Outcomes of percutaneous vertebroplasty in multiple myeloma: a tertiary neurosciences experience with long-term follow-up

Front Oncol. 2024 Apr 11:14:1291055. doi: 10.3389/fonc.2024.1291055. eCollection 2024.

Abstract

Background: Multiple myeloma is diagnosed in 5,800 people in the United Kingdom (UK) each year with up to 64% having vertebral compression fractures at the time of diagnosis. Painful vertebral compression fractures can be of significant detriment to patients' quality of life. Percutaneous vertebroplasty aims to provide long-term pain relief and stabilize fractured vertebrae.

Methods and materials: Data was collected from all cases of percutaneous vertebroplasty performed on patients with multiple myeloma from November 2017 to January 2019. Pain scores were measured using the Visual Analogue Scale (VAS) and Oswestry Disability Index (ODI) pre-procedure, 2 months post procedure and 4 years post-procedure. Procedure related complications and analgesia use were also documented.

Results: 22 patients were included with a total of 119 vertebrae treated.

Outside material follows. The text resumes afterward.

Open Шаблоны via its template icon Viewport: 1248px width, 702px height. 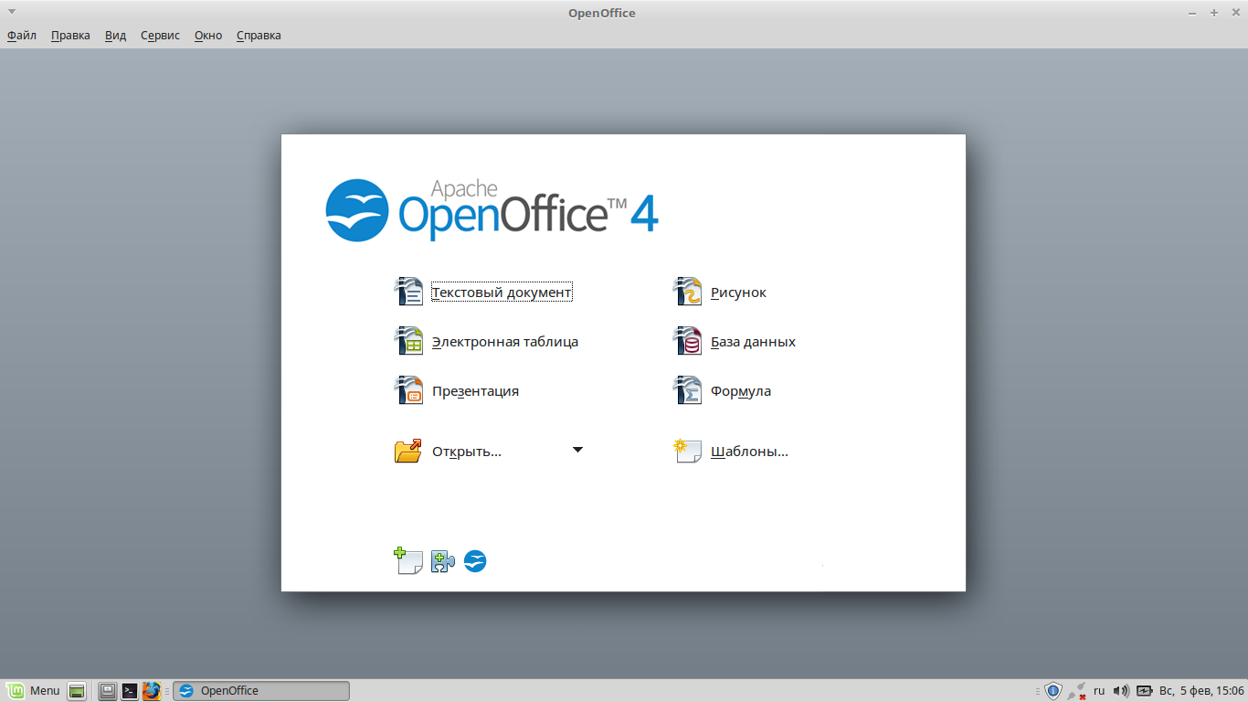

Patients reported a significant improvement in overall pain score with a median pre-procedure VAS of 8 and a median post-procedure VAS of 3.5 (p<0.0001). There was a median pre-procedure ODI score of 60% and a median post-procedure ODI score of 36% (p<0000.1). There was improvement across all ODI domains and a 77% reduction in analgesic requirement. There were small cement leaks into paravertebral veins or endplates at 15 levels (12%) which were asymptomatic. There were 8 responders to the long-term follow-up questionnaire at 4 years. This demonstrated an overall stable degree of pain relief in responders with a median VAS of 3.5 and median ODI of 30%.

Conclusion: At this center, vertebroplasty has been shown to reduce both VAS and ODI pain scores and reduce analgesia requirements in patients with VCFs secondary to multiple myeloma with long lasting relief at 4 years post-procedure.

Keywords: Oswestry Disability Index (ODI); Visual Analogue Scale (VAS); multiple myeloma; vertebral augmentation; vertebral compression fracture (VCF); vertebroplasty.

Grants and funding

The author(s) declare financial support was received for the research, authorship, and/or publication of this article. Article processing fee was funded by the University of Sheffield. For the purpose of open access, the author has applied a Creative Commons Attribution (CC BY) license to any Author Accepted Manuscript version arising.